To say Ryan Clark got a little animated here would be an understatement.
Clark was an inch away from breaking up that pass thrown by Rodgers down in Texas on that early February 2011 night. This play came in the midst of Clark’s playing prime with the Steelers. He could have been a hero for the Steelers like James Harrison was two years prior in Super Bowl 43. Instead, Rodgers got to hoist the Lombardi Trophy that night and Clark went home empty-handed.
Rodgers would go on to refer to Clark by his jersey number, No. 25, pointing out how close Clark was to making a play on his thrown ball. Clark called it pouring salt in the wound by saying Rodgers had his thumb and index finger only slightly apart to signify how close Clark was to making a play on the ball. Clark may respect him as a player, but that doesn’t mean he’s not mad.
Football is a game of inches, and it is with these minuscule measures that games are won and lost. If Julian Edelman doesn’t come down with that catch, the Atlanta Falcons win Super Bowl 51 and not the New England Patriots. Had Kevin Dyson been one yard closer to the goal line, the Tennessee Titans would have won Super Bowl 54 and not the then-St. Louis Rams. It happens.

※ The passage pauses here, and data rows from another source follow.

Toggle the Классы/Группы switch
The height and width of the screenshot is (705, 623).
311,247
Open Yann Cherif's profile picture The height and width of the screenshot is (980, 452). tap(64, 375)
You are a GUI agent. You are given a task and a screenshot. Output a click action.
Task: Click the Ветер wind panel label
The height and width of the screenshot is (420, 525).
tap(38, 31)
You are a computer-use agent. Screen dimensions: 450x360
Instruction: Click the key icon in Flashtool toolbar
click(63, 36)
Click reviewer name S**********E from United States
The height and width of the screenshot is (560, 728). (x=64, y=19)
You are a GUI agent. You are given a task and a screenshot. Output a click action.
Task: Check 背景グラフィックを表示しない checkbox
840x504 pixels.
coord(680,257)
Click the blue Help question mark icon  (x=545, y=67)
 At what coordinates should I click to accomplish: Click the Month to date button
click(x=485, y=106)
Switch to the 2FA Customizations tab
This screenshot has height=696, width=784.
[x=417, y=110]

What is especially weird in all this is neither the Packers nor the Steelers have been back to the Super Bowl since. Pittsburgh has only been to one AFC Championship game since 2010, falling to the Patriots in 2016. Since 2010, the Packers have lost three straight NFC Championship games, losing to the Seattle Seahawks in 2014, the Falcons in 2016 and the San Francisco 49ers last year.
Clark may never be able to get over Rodgers getting the best of him on that play in Super Bowl 45.